Common Questions About Brake Pad Replacement

It's natural to have questions when undertaking such a critical maintenance task. Here are some of the most frequently asked:

How often should I check or replace my brake pads?

Brake pad wear varies significantly based on driving style, vehicle type, and conditions. As a general rule, it's wise to have your brakes inspected every 10,000 to 15,000 miles or at least once a year. Most pads will last between 30,000 and 70,000 miles, but some can wear out much sooner.

Do I always need to replace the brake rotors when I replace pads?

Not always, but it's highly recommended, especially if the rotors show signs of significant wear (deep grooves, discolouration, warping) or if they're below the minimum thickness specification (often stamped on the rotor's edge). New pads require a perfectly flat surface to bed in correctly. If you're replacing the pads due to extreme wear or noise, replacing or machining the rotors is often necessary for optimal performance and to prevent new pads from wearing unevenly or causing vibration.

What are the signs of worn brake pads?

Common signs include a squealing or grinding noise when braking (often indicating the wear indicator is contacting the rotor), a longer stopping distance, a vibrating brake pedal, or the car pulling to one side when braking. Visually, you might see that the friction material on the pads is very thin (less than 3mm).

Can I do this job without a special caliper piston compressor tool?

Yes, for most single-piston calipers, a large C-clamp and an old brake pad can be used to compress the piston. However, some vehicles, especially those with electronic parking brakes or multi-piston calipers, require specific tools that rotate the piston or require a diagnostic tool to retract the piston electronically.

Is it safe to do this myself if I'm not a mechanic?

Provided you follow all safety precautions diligently, use the correct tools, and understand each step, it is a safe and common DIY task.

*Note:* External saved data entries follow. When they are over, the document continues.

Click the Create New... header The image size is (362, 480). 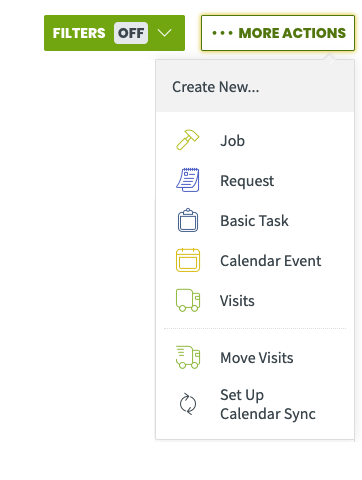point(215,87)

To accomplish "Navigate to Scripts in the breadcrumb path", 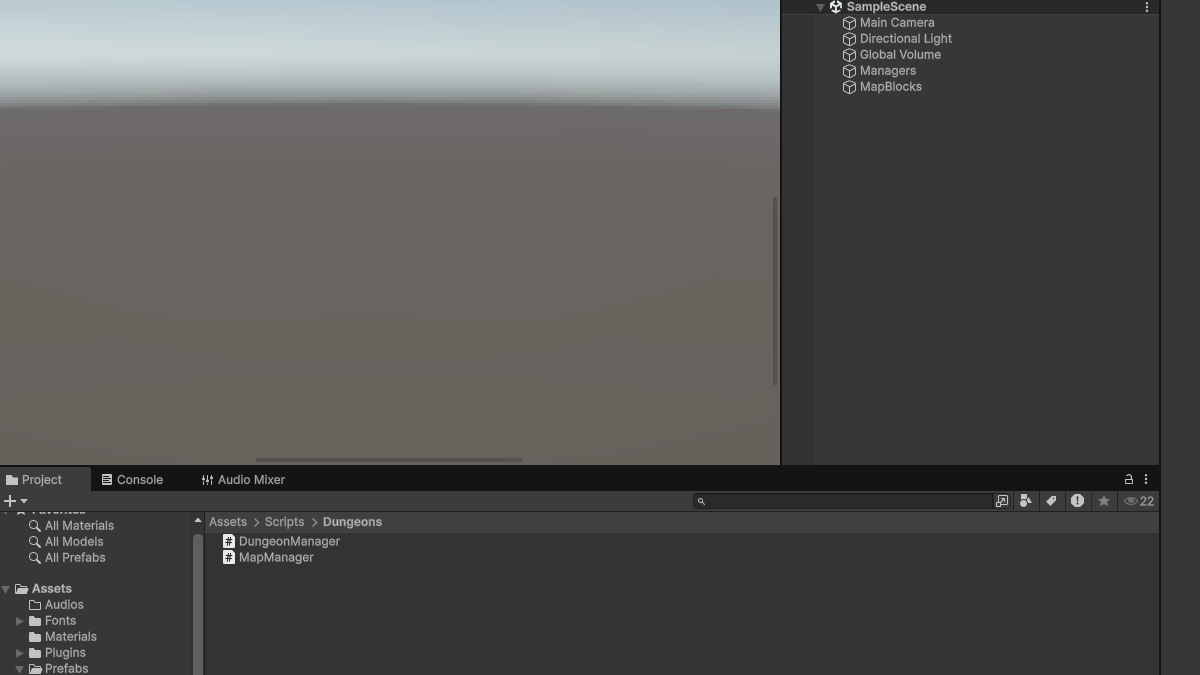I will pyautogui.click(x=284, y=522).
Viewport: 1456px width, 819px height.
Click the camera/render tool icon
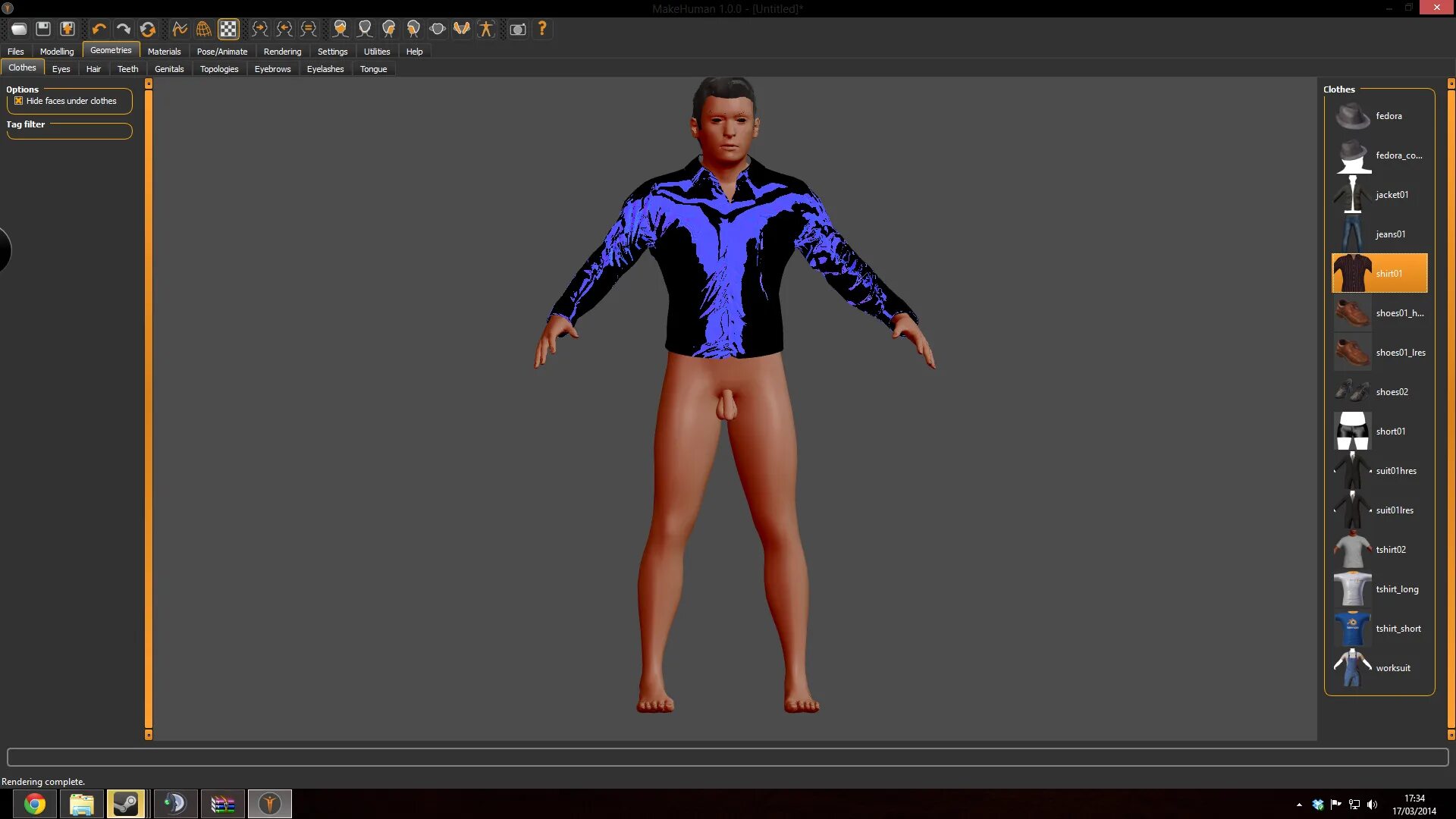coord(518,28)
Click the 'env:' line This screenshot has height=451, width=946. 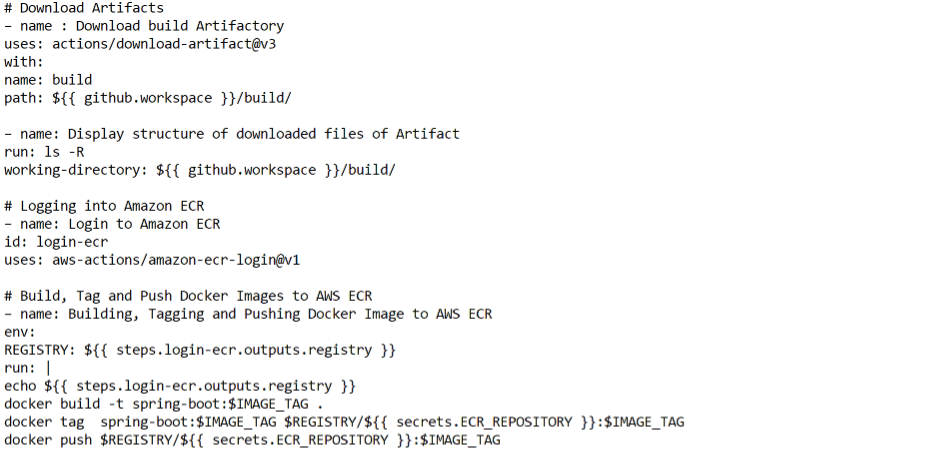[20, 332]
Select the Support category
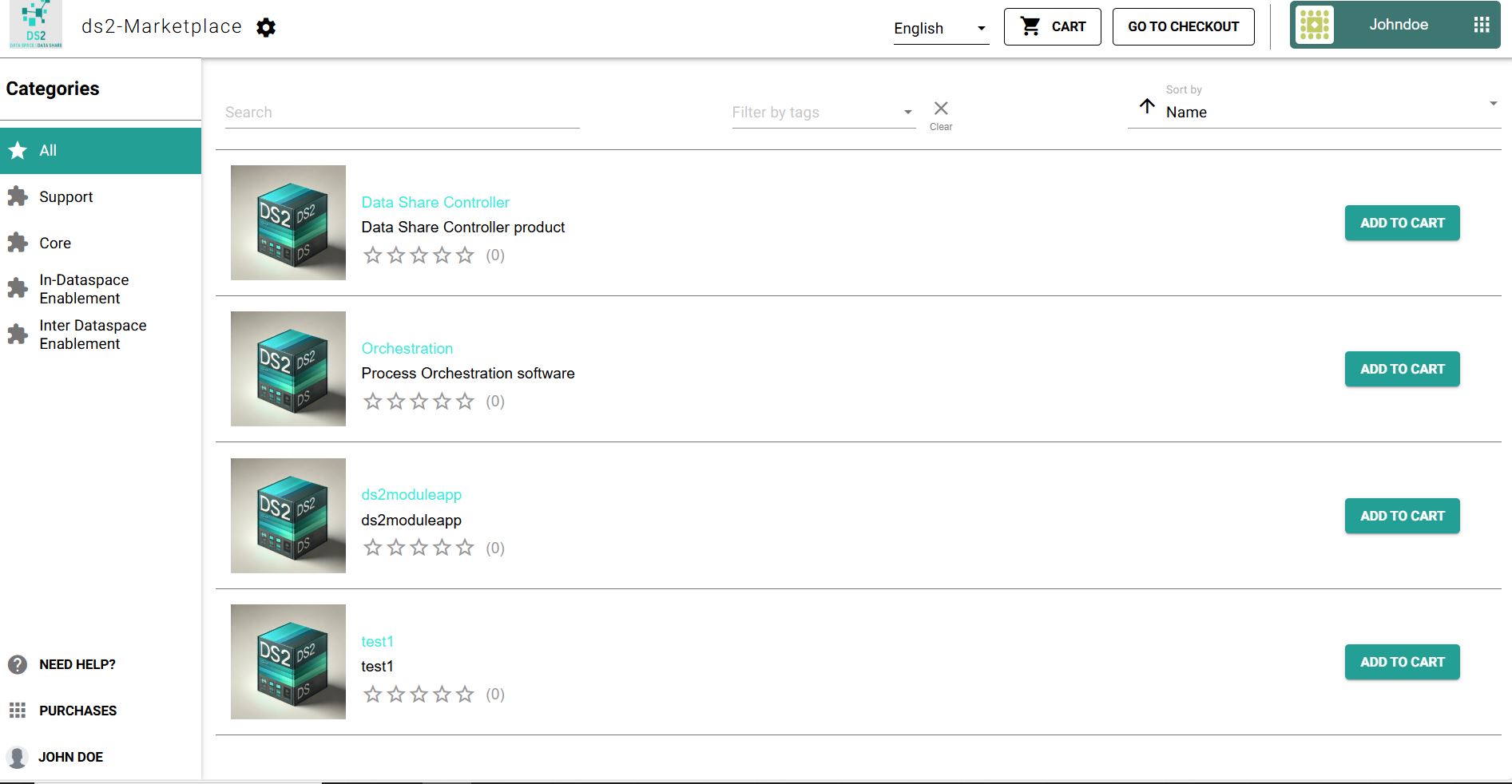This screenshot has height=784, width=1512. click(x=66, y=197)
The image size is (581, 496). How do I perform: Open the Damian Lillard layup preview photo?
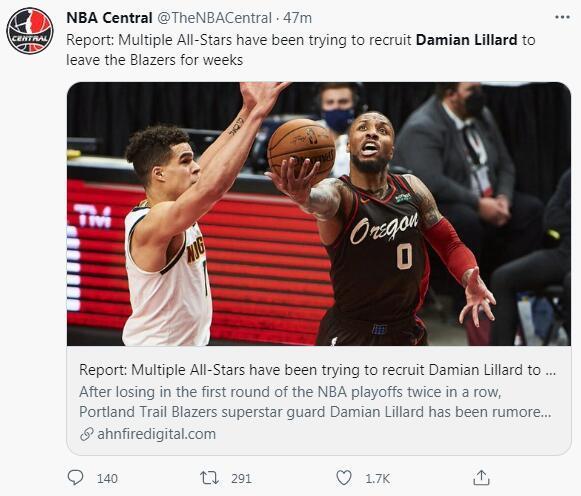[x=319, y=214]
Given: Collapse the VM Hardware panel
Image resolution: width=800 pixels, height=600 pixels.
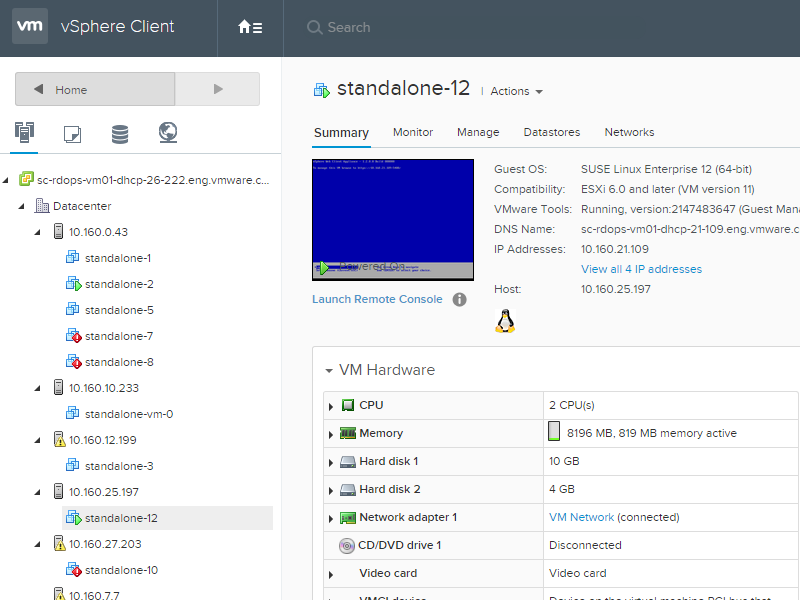Looking at the screenshot, I should click(329, 370).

However, if you feel uncertain at any point, or if you encounter unexpected difficulties (like seized bolts), do not hesitate to stop and seek professional assistance. Your safety, and the safety of others on the road, depends on correctly functioning brakes.

By following this guide, you've not only saved yourself some money but also gained valuable insight into the workings of your vehicle's critical braking system. Remember, patience and attention to detail are your best friends in any DIY car repair. Drive safely and enjoy the satisfaction of a job well done!